The hardest discipline in adult life is being where you actually are, instead of where the version of you would be.

Showing Up Without Pretending

There is a version of you that doesn't get tired. That handles every conversation gracefully. That responds to every email same-day. That works out four times a week and meditates daily and reads serious books at night.

Most modern adults expend enormous energy maintaining the appearance of that version. The actual person — tired, occasionally frayed, behind on the inbox, sometimes a little raw — gets papered over with effort.

Pretending is exhausting. Showing up as you are is also hard, but it gets easier.

There's a long tradition, religious and otherwise, that suggests this is exhausting and unnecessary. The Greek word for repentance — metanoia — literally means a change of mind, but the lived practice was always closer to "stop pretending and meet yourself where you actually are."

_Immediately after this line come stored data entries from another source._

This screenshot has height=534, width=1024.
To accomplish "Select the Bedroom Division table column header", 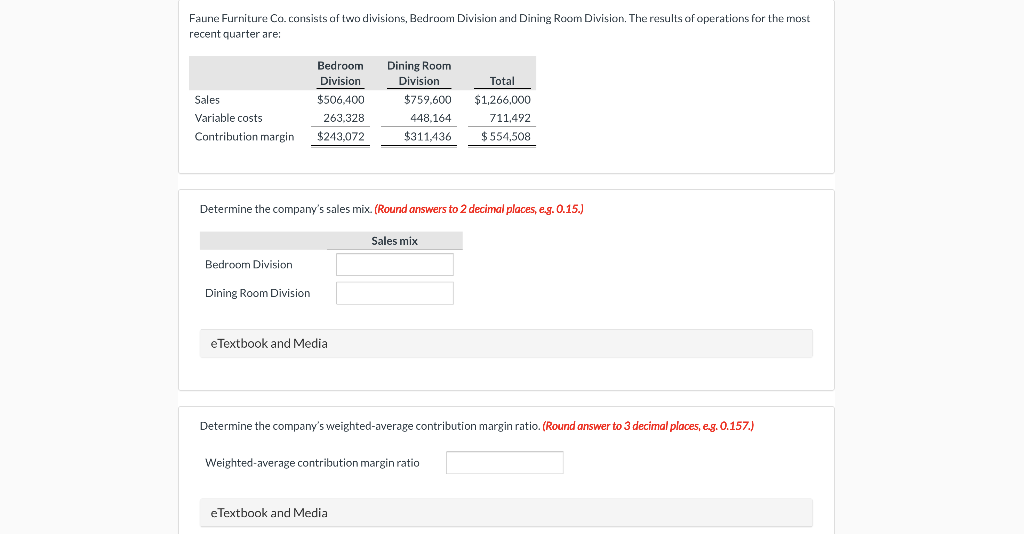I will [340, 73].
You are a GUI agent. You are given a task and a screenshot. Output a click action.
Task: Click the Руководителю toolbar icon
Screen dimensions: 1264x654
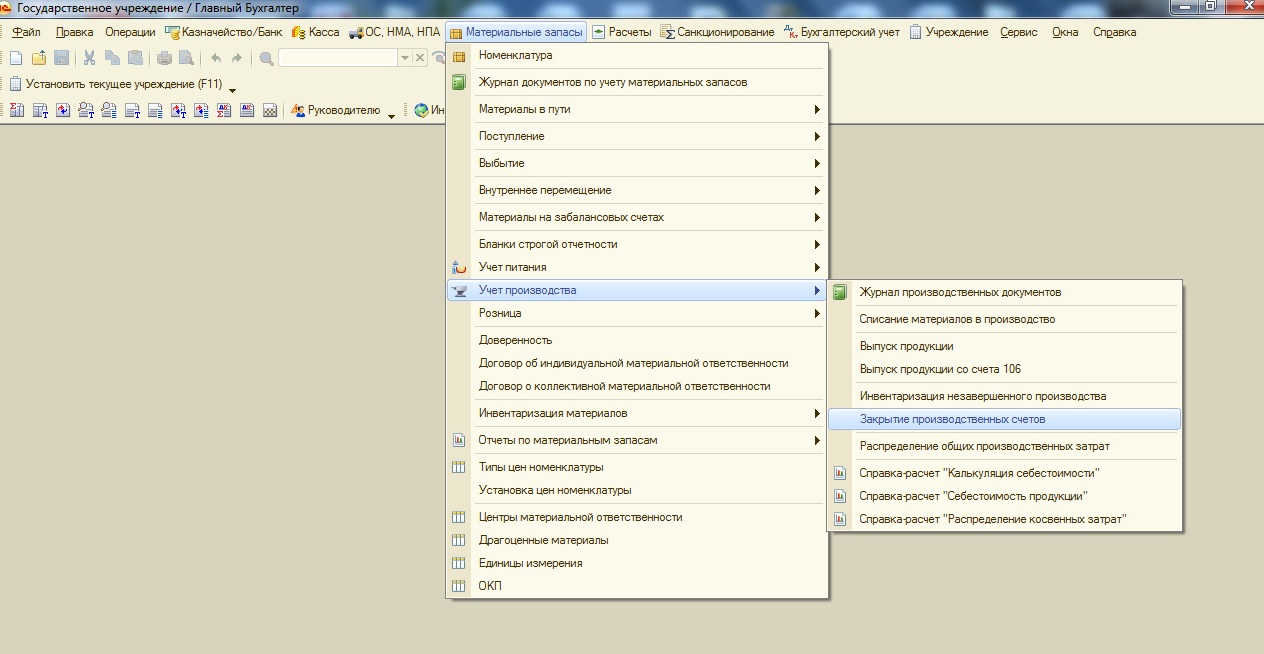point(298,110)
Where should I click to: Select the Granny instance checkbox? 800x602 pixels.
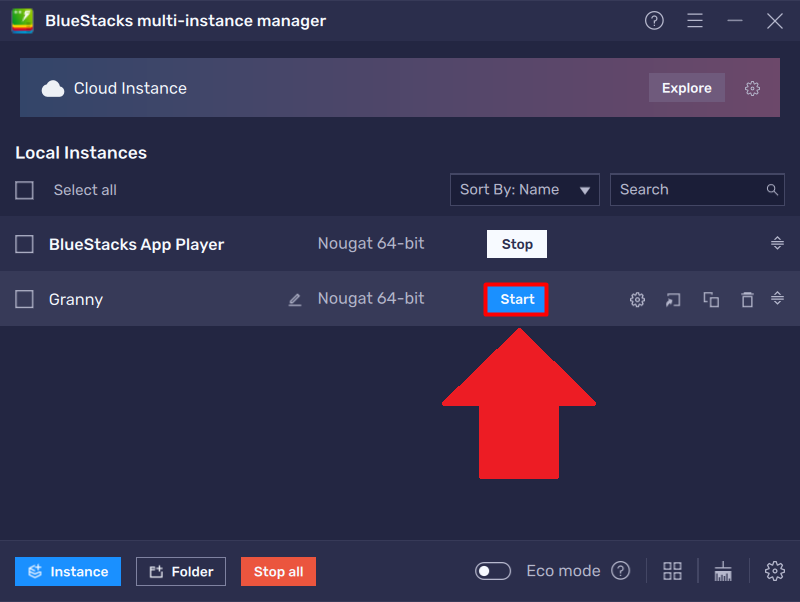[x=24, y=299]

The practical version, in everyday life, is small. Tell the truth about how you're doing when someone asks. Cancel the thing you can't actually do well today, instead of doing it half-heartedly. Apologize quickly when you're wrong instead of explaining why you weren't. Ask for what you need instead of resenting that no one offered.

Each of these is small. Cumulatively, they make a life that takes less energy to maintain. The performance was the exhausting part; the reality is what it is.

Showing up as you are doesn't mean dumping every feeling on every person. It means dropping the pretense that you are someone other than who you actually are this Tuesday afternoon.

The people who do this consistently tend to be more trusted, not less. The performance was always more visible than the performer thought.